Researchers at the University of Toronto
approached this question as follows: 1) Hacco and
Shu detected characteristics of biological texts that
contain irrelevant biological analogies (Hacco,
2002). When searching for biological analogies,
these characteristics can form the basis for a
systematic removal of irrelevant search results and,
therefore, assist the engineer in identifying relevant
analogies. 2) A characteristic of biological texts that
can effectively be used as design stimuli is the
explicit description of biological principles (Mak,
2004).

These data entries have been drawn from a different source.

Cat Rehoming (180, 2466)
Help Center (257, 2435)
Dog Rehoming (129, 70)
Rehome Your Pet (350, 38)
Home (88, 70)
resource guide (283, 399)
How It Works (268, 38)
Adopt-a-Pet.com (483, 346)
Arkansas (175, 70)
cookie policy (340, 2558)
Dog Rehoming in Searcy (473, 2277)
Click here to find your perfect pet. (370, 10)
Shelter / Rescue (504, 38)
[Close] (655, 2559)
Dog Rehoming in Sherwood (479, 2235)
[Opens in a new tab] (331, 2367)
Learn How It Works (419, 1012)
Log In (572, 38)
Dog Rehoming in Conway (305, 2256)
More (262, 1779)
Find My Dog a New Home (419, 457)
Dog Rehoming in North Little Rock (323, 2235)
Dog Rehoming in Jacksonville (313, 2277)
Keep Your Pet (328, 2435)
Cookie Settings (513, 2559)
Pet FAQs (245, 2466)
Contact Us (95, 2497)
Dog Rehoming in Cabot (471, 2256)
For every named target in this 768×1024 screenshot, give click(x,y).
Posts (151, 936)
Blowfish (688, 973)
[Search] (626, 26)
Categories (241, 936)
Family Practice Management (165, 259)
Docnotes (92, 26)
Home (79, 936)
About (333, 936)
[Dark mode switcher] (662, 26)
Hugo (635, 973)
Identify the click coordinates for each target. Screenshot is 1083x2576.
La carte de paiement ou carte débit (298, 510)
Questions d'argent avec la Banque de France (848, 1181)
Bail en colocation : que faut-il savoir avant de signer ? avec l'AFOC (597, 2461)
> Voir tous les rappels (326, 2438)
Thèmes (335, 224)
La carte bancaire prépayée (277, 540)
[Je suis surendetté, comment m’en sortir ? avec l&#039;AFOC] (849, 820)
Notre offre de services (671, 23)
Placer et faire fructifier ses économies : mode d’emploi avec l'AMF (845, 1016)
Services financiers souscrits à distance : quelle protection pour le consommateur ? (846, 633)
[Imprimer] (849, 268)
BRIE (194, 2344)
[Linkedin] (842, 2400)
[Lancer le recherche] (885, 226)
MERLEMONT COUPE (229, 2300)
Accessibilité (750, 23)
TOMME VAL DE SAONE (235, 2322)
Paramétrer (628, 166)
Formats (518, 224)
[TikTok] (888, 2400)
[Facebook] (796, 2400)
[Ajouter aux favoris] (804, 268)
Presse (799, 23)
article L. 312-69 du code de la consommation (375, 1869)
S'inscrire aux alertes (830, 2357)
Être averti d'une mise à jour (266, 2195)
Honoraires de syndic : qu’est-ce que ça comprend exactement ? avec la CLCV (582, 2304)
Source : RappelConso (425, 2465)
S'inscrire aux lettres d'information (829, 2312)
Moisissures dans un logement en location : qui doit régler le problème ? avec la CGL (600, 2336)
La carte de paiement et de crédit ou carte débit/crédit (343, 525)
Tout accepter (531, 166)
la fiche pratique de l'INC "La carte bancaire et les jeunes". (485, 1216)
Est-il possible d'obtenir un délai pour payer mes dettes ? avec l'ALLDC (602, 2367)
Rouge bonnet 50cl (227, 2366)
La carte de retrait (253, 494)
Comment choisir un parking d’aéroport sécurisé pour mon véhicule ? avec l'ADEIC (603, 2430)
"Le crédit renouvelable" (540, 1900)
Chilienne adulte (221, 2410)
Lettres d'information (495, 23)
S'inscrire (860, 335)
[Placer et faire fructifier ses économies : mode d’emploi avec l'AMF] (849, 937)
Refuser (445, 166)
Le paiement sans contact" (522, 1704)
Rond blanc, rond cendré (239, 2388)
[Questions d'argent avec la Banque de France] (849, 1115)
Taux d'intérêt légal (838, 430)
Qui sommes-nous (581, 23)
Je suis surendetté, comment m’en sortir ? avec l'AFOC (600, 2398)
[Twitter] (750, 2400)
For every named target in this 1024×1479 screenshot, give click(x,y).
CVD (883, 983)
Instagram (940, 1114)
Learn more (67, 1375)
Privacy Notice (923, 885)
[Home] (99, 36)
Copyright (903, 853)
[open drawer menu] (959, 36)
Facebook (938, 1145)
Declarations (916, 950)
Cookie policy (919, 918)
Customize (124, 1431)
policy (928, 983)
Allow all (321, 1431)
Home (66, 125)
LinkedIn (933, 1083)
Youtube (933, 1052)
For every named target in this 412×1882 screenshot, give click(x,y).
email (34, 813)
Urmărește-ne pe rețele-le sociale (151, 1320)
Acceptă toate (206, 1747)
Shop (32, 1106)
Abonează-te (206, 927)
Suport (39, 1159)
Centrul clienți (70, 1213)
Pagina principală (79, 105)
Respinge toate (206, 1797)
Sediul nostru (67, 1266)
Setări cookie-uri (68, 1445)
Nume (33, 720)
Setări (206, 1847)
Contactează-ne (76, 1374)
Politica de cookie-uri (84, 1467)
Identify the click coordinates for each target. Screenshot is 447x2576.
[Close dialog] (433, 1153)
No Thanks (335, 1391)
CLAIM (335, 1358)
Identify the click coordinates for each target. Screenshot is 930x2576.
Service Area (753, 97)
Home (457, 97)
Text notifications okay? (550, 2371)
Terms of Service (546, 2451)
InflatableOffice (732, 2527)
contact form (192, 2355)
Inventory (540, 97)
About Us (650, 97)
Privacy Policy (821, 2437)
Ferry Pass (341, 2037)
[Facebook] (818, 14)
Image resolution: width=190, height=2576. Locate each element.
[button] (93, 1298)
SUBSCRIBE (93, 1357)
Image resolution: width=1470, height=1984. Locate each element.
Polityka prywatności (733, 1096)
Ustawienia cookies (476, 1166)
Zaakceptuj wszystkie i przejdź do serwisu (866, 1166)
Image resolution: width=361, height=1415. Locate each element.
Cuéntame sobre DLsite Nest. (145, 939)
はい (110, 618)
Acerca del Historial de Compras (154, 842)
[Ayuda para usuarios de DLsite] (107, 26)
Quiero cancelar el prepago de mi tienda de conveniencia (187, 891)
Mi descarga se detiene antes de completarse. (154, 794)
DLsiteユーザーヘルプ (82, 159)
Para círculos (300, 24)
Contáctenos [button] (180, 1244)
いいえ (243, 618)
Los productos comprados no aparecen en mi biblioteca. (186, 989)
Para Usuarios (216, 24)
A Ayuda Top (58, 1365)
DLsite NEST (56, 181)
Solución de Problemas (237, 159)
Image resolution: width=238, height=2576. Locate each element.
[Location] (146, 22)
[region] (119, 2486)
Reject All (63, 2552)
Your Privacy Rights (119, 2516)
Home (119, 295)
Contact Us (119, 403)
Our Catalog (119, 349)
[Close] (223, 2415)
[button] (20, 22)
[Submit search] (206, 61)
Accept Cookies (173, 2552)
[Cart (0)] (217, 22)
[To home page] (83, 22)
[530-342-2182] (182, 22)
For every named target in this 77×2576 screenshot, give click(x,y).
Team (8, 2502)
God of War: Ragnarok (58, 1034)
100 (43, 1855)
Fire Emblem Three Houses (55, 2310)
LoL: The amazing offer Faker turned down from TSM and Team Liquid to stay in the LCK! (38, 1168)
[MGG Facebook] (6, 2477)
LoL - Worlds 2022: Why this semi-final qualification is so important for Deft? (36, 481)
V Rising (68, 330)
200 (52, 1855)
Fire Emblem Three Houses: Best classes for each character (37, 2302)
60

A case study showed that the effort for
selecting relevant biological systems is reduced
when the principle has not to be abstracted from
described behaviors or forms. 3) To further support
the engineer in identifying relevant analogies,
different methods for categorizing biological
information have been developed based on semantic
relations (Ke, 2009); (Cheong, 2012); (Son, 2012).
Categorized biological information was found to
assist the engineer in selecting analogies relevant to
the design problem (Ke, 2009); (Cheong, 2012).
Further support for identifying relevant
biological analogies was provided by Vandevenne
(Vandevenne, 2011; 2012a; 2012b) in different
ways: 1) To support the identification of relevant
analogies, textual descriptions of biological systems
that are detectable in the web were automatically
characterized and mapped to technical problem
descriptions (Vandevenne, 2011). 2) To support the
structuring and, therefore, the selection of biological
information available in text format, Vandevenne et
al., introduced a method for classifying biological
analogies into the Biomimicry Taxonomy of the
Biomimicry Design Portal Ask Nature
(http://www.asknature.org/, Vandevenne, 2012a). 3)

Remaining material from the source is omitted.